### WHAT THE TASK REQUIRES:
Report every line from the material that contains the word "agent".

### DATA TO USE:
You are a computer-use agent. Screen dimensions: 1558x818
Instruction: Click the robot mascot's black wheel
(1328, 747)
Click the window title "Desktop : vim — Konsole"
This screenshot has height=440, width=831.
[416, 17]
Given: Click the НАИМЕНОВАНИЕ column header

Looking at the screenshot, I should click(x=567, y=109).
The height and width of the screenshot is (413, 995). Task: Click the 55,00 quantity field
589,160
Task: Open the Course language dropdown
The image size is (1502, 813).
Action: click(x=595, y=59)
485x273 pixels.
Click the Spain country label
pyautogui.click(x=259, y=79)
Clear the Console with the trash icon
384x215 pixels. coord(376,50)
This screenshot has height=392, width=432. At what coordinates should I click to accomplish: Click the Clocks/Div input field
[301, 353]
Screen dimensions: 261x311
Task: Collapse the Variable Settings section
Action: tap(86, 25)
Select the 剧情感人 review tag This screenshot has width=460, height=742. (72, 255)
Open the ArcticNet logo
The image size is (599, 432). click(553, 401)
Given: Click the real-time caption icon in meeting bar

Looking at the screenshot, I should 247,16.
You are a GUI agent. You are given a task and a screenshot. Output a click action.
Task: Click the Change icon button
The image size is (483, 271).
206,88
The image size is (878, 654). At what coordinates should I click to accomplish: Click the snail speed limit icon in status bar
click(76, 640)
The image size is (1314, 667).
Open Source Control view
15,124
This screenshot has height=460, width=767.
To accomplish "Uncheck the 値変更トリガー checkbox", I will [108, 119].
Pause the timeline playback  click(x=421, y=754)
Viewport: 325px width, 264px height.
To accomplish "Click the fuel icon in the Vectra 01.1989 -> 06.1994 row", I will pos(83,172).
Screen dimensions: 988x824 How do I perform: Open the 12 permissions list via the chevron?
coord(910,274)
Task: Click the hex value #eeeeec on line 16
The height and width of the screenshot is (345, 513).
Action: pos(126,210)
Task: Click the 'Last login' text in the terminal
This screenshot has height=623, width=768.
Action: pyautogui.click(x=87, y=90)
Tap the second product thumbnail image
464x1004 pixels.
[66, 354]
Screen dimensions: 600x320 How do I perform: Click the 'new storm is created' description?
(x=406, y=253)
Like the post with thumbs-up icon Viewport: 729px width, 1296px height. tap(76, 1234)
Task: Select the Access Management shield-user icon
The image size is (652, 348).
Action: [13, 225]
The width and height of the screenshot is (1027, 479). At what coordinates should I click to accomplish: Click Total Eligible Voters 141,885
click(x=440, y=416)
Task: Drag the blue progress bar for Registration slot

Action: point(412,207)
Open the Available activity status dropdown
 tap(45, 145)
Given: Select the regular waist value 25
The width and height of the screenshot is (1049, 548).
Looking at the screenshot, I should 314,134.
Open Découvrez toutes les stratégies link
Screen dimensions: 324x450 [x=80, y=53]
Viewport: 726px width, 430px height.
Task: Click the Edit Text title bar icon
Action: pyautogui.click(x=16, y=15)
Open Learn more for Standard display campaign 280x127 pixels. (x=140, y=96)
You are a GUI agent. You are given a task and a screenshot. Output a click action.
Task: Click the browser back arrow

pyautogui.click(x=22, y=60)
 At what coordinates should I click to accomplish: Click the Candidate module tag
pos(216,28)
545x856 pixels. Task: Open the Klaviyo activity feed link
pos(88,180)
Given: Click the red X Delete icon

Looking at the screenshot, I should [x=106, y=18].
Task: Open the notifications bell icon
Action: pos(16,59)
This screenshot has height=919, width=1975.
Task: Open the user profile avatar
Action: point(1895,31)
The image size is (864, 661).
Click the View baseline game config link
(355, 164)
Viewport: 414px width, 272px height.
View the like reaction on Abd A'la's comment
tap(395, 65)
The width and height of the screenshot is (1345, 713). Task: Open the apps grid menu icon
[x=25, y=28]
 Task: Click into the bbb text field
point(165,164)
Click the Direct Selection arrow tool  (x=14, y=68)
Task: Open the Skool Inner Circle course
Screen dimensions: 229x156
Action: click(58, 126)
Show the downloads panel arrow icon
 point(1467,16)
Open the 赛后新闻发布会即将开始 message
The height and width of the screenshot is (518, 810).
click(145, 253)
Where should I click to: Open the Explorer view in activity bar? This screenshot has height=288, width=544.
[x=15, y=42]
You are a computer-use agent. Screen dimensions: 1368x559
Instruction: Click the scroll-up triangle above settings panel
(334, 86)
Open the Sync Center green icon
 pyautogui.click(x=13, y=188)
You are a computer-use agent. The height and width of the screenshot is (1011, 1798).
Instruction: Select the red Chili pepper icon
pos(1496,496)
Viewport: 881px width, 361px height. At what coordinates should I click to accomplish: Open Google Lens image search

### RESPONSE:
You are a computer-use agent. Screen dimensions: 1558x818
You are a GUI agent. You are given a task and a screenshot. Output a click action.
You are a GUI agent. You are given a task and a screenshot. Output a click action.
You are a computer-use agent. Screen dimensions: 1368x559
You are a computer-use agent. The height and width of the screenshot is (1011, 1798).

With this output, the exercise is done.